*** Opening Information supplied ***
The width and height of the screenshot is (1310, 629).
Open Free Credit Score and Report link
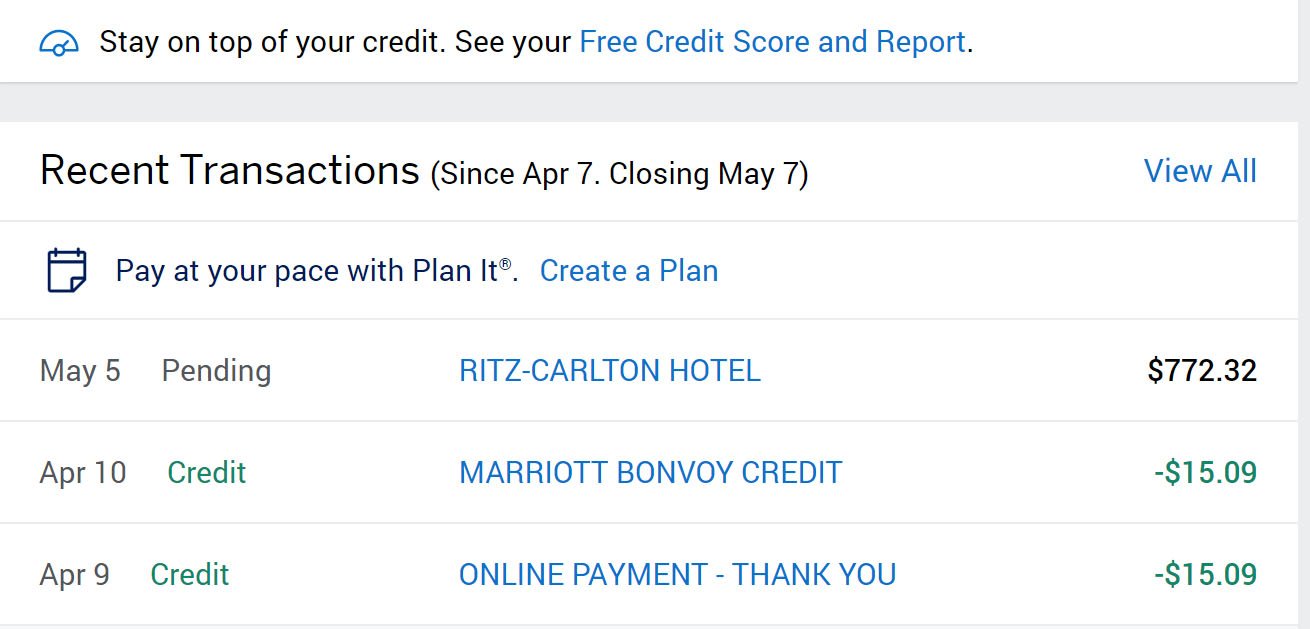[x=773, y=42]
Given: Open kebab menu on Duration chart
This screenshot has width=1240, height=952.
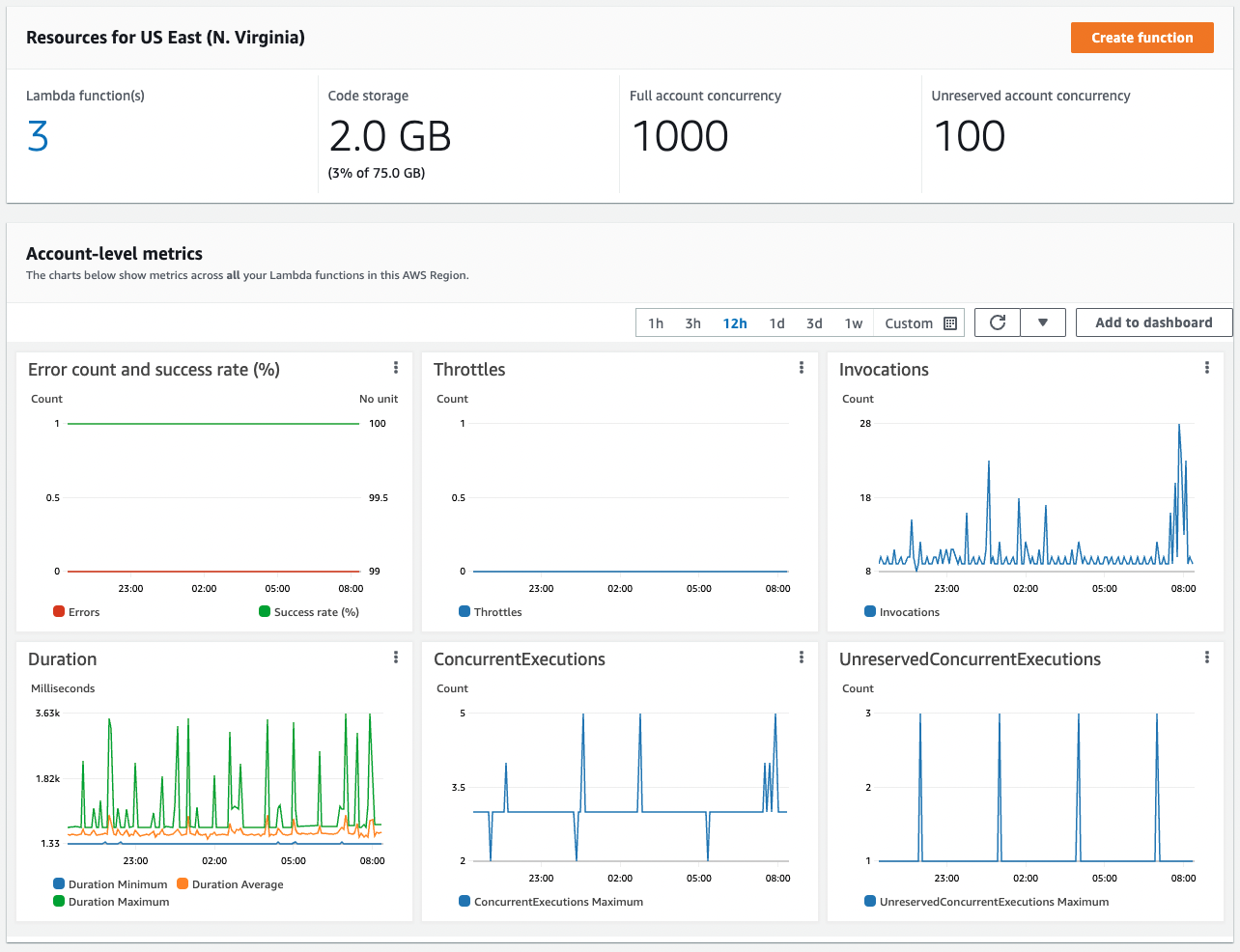Looking at the screenshot, I should pos(396,658).
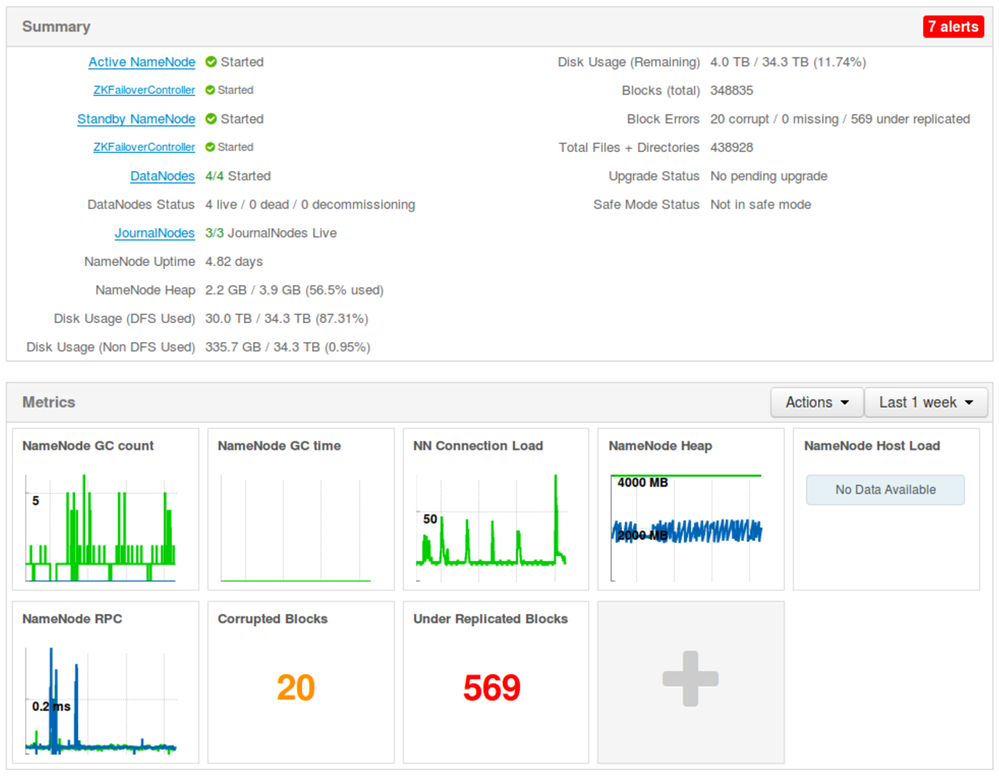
*** Closing Information supplied ***
→ **What to do**:
Output, exactly and without pictures, the lines above that run from the one containing "Given: Open kebab menu on Duration chart" through the last line of the entries, inclusive.

→ **Response to this exercise**:
Given: Open kebab menu on Duration chart
This screenshot has width=1240, height=952.
Looking at the screenshot, I should pos(396,658).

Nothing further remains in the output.